1.     Jelih mengenal kebenaran faktual di lapangan.

2.      Berubah cara mind set kita, mengelola kemampuan intelektualitas kita dan mulai berimajinasi dan berkreatif praktek langsung sebisa yang kita buat.

3.     Mengenal keterampiran kerja secara unik, basis konteks sesuai kebutuhan.

4.     Manajemen Kristen: menyatukan dari beberapa orang atau bidang yang memiliki keahlihan masing-masing dan berkorabolasi dibawah visi yang sama untuk memperjuangan kemandirian dan pemberdayaan masyarakat.

5.      Imajinatif, kreatif, produktif dan konsumtif.

6.     Praktek langsung sesuai kemampuan yang telah diperoleh.

7.     Setelah penyelesaian pendidikan, pulang dan buat gerakan di tengah masyarakat melalui usaha-usaha pengembangan sumber-sumber lokal sesuai bidangnya (profesinya).

8.     Memberikan pendidikan (edukasi), sosialisasi sesuai ilmu dan kemampuan yang dimiliki melalui gerakan masyarakat tadi.

Dalam usaha kemandirian dan pemberdayaan bermula dari dalam masyarakat, manfaatkan sumber daya yang bersumber dari dalam: kelolah kemampuan secara kognitif (ilmu) oleh klien maupun kreatif kelola sumber daya ekonomi yang tersedia dengan jalan manfaatkan potensi dari dalam sendiri secara alami.

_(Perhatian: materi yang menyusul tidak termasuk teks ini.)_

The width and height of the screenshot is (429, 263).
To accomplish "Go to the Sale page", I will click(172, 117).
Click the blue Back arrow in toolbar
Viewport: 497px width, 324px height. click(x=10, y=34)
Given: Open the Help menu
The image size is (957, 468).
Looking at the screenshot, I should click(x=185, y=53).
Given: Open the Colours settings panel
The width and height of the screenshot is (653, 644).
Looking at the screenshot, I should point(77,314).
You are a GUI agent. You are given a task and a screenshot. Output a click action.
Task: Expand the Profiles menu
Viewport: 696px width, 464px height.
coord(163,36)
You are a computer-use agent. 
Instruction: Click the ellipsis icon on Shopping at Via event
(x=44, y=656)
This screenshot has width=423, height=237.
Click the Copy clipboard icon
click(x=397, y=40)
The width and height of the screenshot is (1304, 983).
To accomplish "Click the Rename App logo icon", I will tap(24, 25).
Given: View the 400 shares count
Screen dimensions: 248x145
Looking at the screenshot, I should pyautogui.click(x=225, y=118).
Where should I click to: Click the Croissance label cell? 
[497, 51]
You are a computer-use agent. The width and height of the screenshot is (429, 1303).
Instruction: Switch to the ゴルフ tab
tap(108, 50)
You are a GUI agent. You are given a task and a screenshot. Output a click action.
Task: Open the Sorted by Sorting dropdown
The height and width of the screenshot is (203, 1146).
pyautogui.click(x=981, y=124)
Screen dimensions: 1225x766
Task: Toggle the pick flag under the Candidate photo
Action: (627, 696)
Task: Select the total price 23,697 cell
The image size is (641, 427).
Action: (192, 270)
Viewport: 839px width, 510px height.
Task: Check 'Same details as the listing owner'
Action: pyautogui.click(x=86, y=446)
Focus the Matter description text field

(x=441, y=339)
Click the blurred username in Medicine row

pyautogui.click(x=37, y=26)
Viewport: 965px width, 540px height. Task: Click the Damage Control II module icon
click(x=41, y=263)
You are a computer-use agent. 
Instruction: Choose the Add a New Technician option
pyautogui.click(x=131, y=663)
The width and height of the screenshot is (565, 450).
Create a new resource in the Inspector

Melestarikan budaya kerja tradisional, melalui usaha-usaha mikro. Budaya rata-rata pegunungan Tengah Papua memiliki keterampiran bertani, beternakan hewan piarahan dan keterampiran kerja lainnya. Pemerintah kembali angkat sumber daya local untuk memperdayakan masyarakat melalui perizinan penanaman pangan local dan difasilitasi oleh pemerintah setempat. Buka restoran daging babi di fasilitasi oleh pemerintah daerah. Buka koperasi, penanaman kopi asli dan lestarikan sumber daya ekonomi local lainnya yang ada di daerah setempat sehingga, masyarakat bisa berproses implikasi langsung dan juga memberikan edukasi bagaimana cara mengelolah bahan-bahan tersebut. Sehingga menciptakan sumber daya manusia yang berkompeten dan mampu bersaing dalam usaha mikro sampai pada usaha makro.

Di kabupaten Intan Jaya adalah kekayaan yang tersedia alam secara langsung. Seperti air garam semakin berdekatan. Manfaatkan tenaga dari Jemaat untuk kelolanya dan di fasilitasi pemda lewat cabinet atau pemangku kepentingan lain yang bersangkut supaya manfaatnya kembali kepada umat Tuhan, masyarakat kecil di bawah. Ada juga obatan alamiah yang tersedia: Daun gatar, buah merah dll. Ini semua menandakan bahwa kegagalan pemerintah dalam upaya memfasilitas dan pemberdayaan sumber daya  yang tersedia; baik itu sumber daya alam maupun  sumber daya manusia melalui upaya-upaya yang telah dijelaskan sebelumnya.

D.      KELEMAHAN-KELEMAHAN

Sesuai pengamatan ini, telah dikemukakan beberapa kelemahan sebagai faktor penghamabatan dalam upaya mewujudkan problem yang telah sudah dijelaskan sebelumnya, bahwa:

1.     Tidak berani dan mau mengakui kelebihan dan kemampuan orang lain.

2. Sulit untuk mengelola emosional dan kegelisahan hati itu ke dalam suatu proses bentuk struktur baru sebagai tempat merampiaskan perasaan itu.

3.     Tidak sadar problem yang sementara ini kita hadapi secara langsung.

4.     Terima begitu saja kenyataan ini dan tidak berdaya untuk ekspresi rasa kesakitannya.

5.     Sadar dan berfikir tetapi tidak mempraktekkan di lapangan.

KESIMPULAN.

Berangkat dari hasil diskusi sepaham ini, dapat simpulkan bahwa sensitif menyikapi dilema apa yang ada di depan kita memiliki kesadaran tentang pengenalan diri, tempat, konteks dan mengenal konteks. Membaca Alkitab memakai kacamata papua sendiri. Saling berbagai rasa hati-ke hati. Membangun satu visi dan bekerja sama dari keahlihan yang berbeda-beda untuk memberantasan sistem yang dilemahkan dan menindas.